* [YOUR OBJECTIVE]:
Count the lines below holding "each" and answer with that number only.

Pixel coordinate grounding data
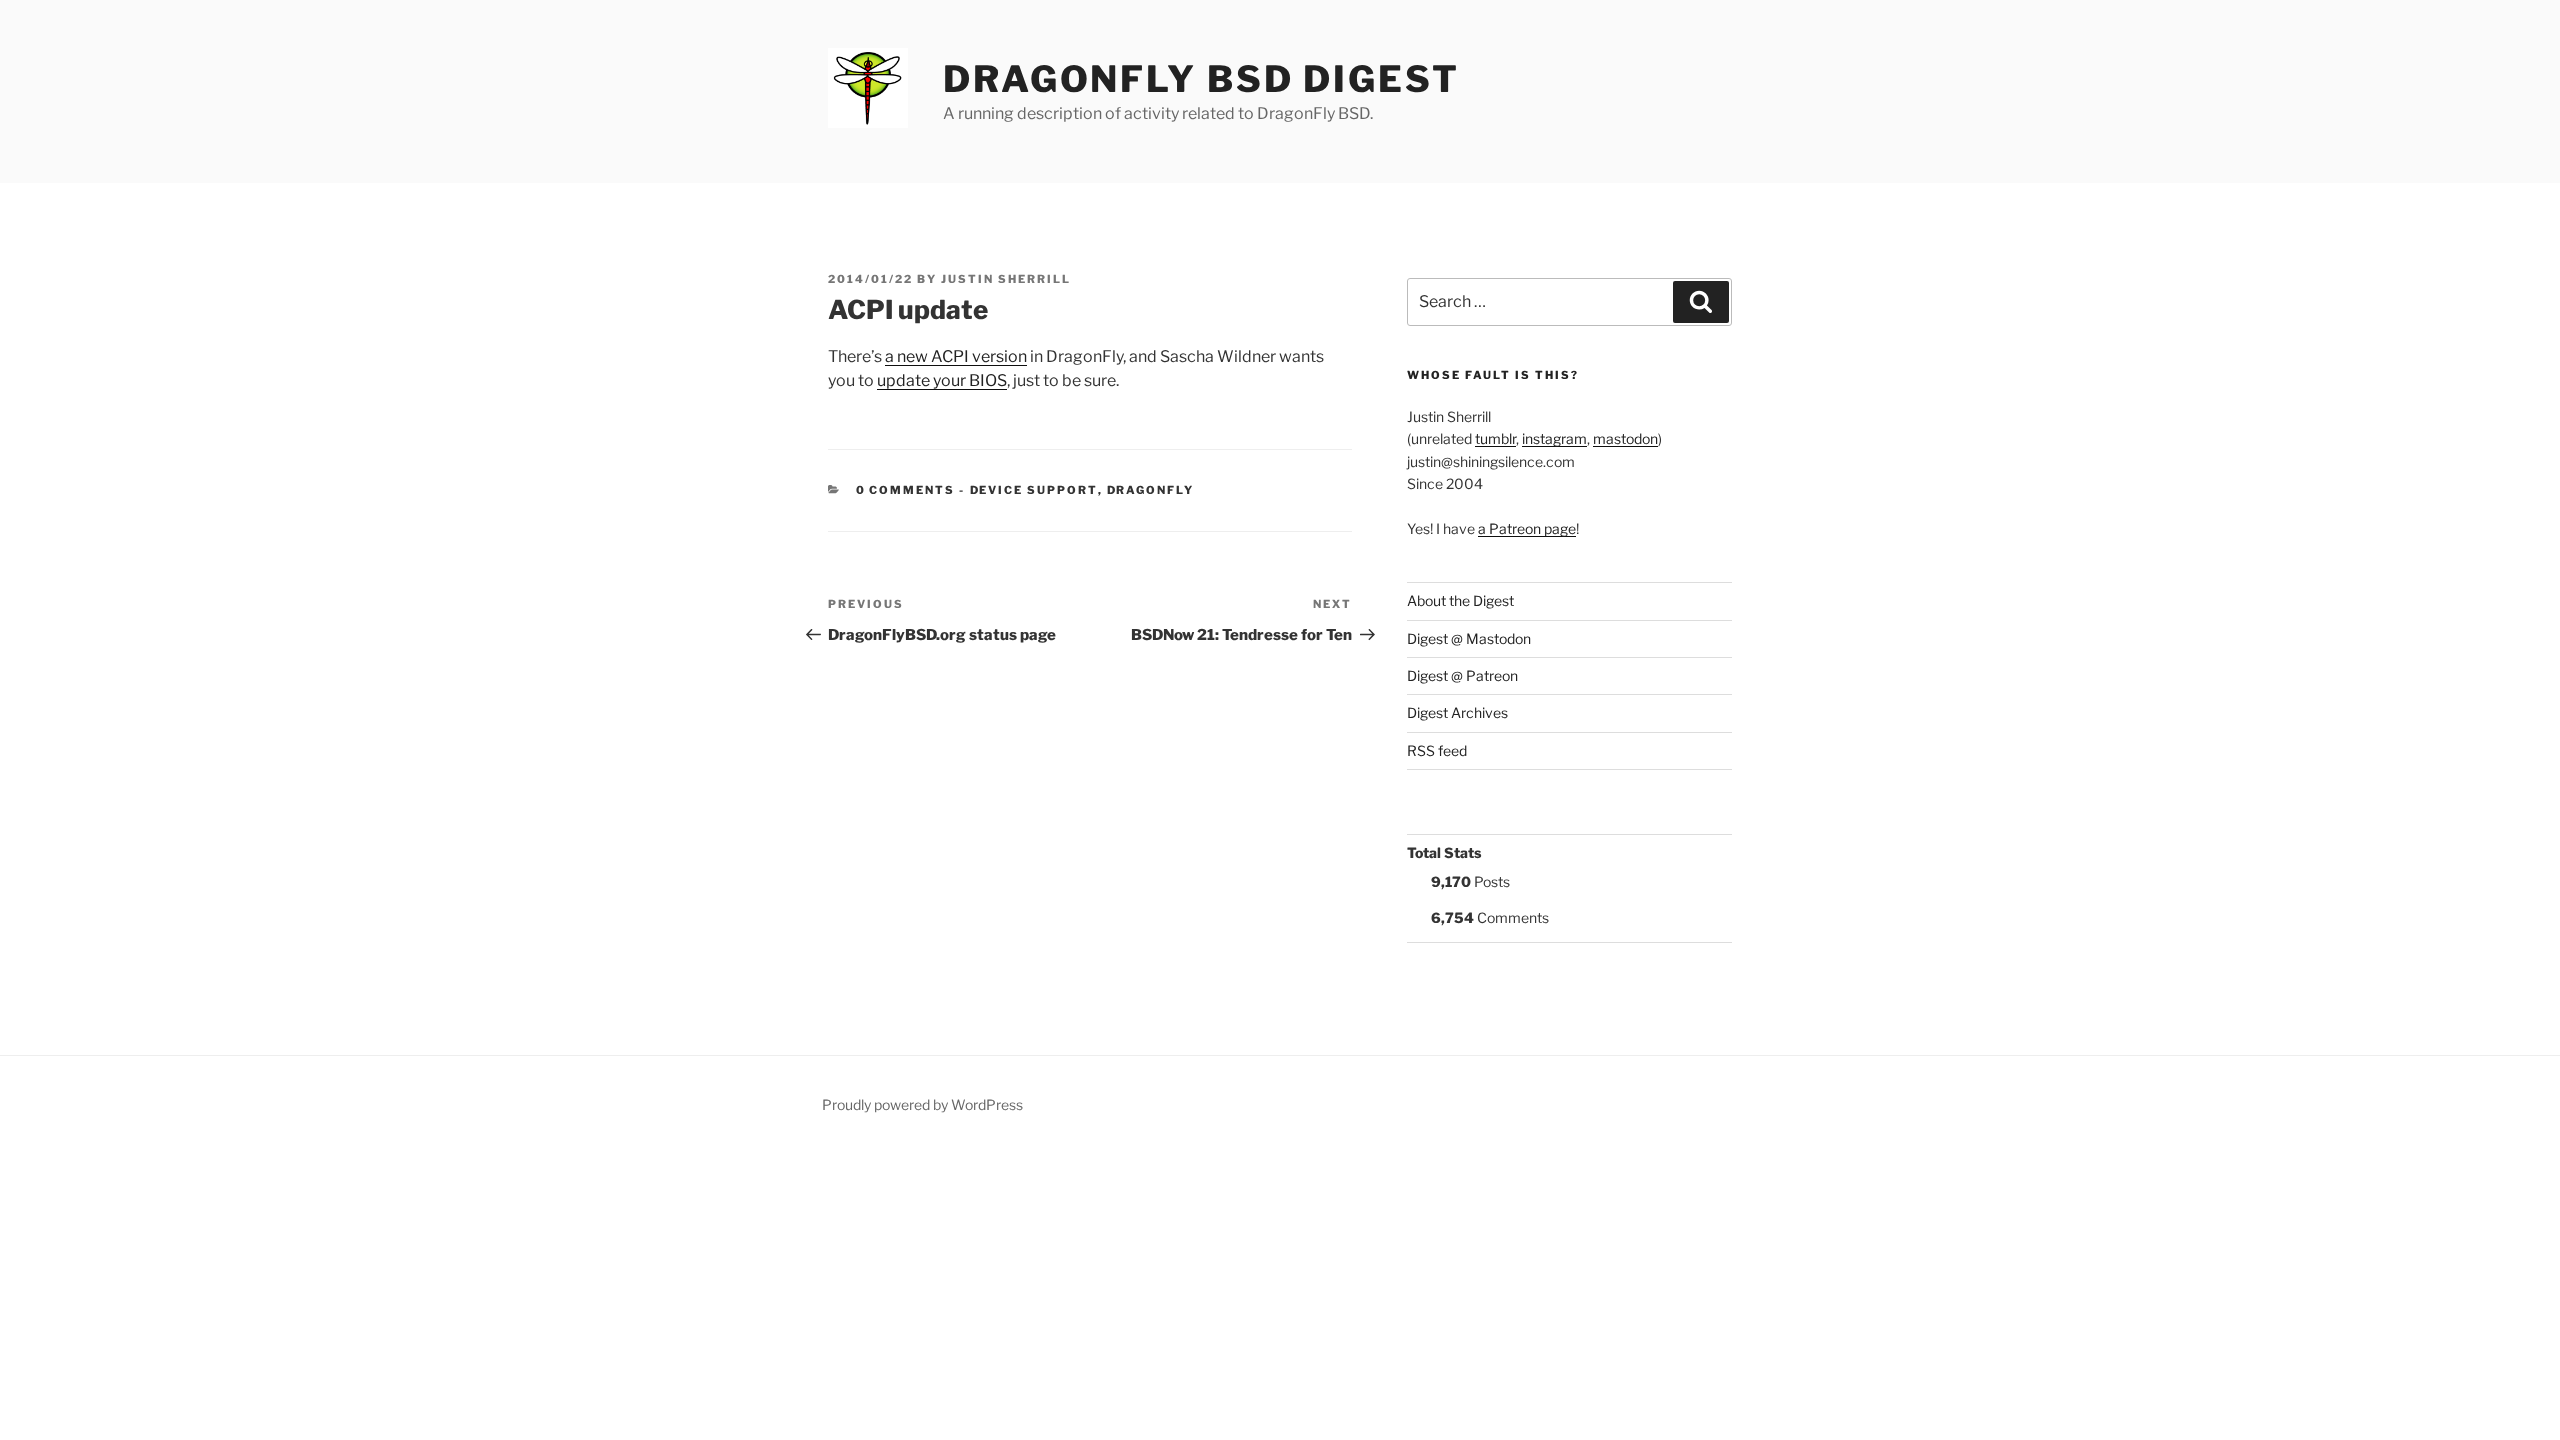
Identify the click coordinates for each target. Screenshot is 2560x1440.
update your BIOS (942, 380)
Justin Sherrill (1006, 279)
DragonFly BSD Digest (1201, 79)
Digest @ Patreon (1462, 675)
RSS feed (1437, 750)
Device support (1034, 490)
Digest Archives (1457, 712)
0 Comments (906, 490)
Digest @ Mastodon (1469, 638)
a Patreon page (1527, 528)
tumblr (1495, 438)
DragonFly (1151, 490)
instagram (1554, 438)
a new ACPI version (956, 356)
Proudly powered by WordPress (922, 1104)
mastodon (1625, 438)
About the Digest (1460, 600)
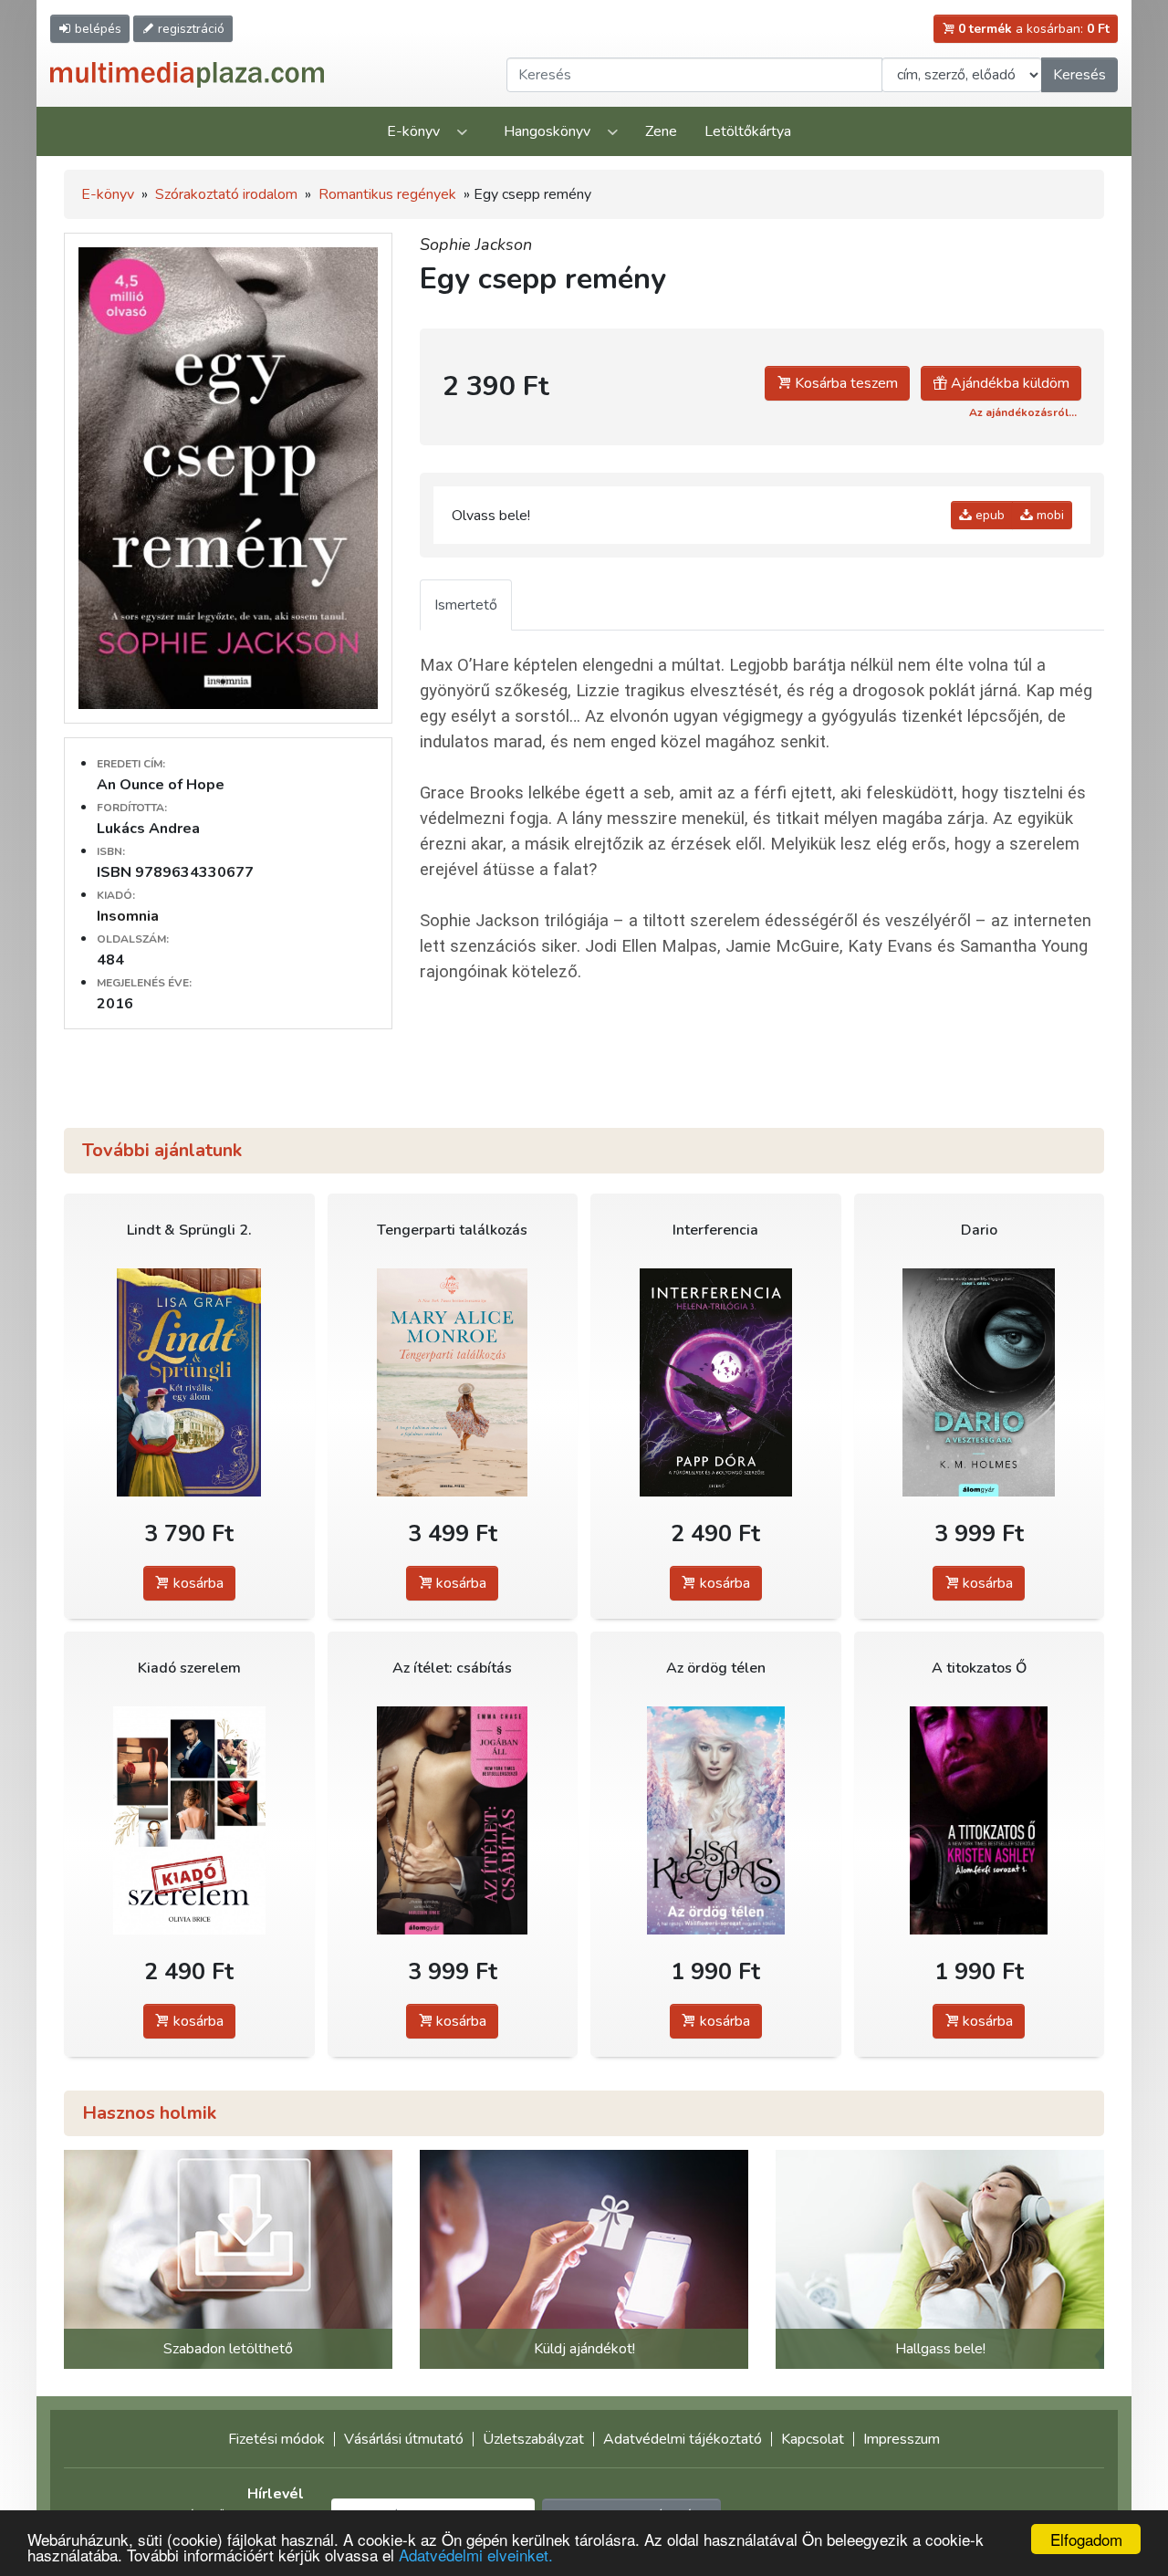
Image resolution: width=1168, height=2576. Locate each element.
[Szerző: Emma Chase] (453, 1820)
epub (988, 515)
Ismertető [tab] (465, 605)
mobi (1048, 515)
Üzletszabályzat (533, 2439)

* [ANSWER BOX]:
2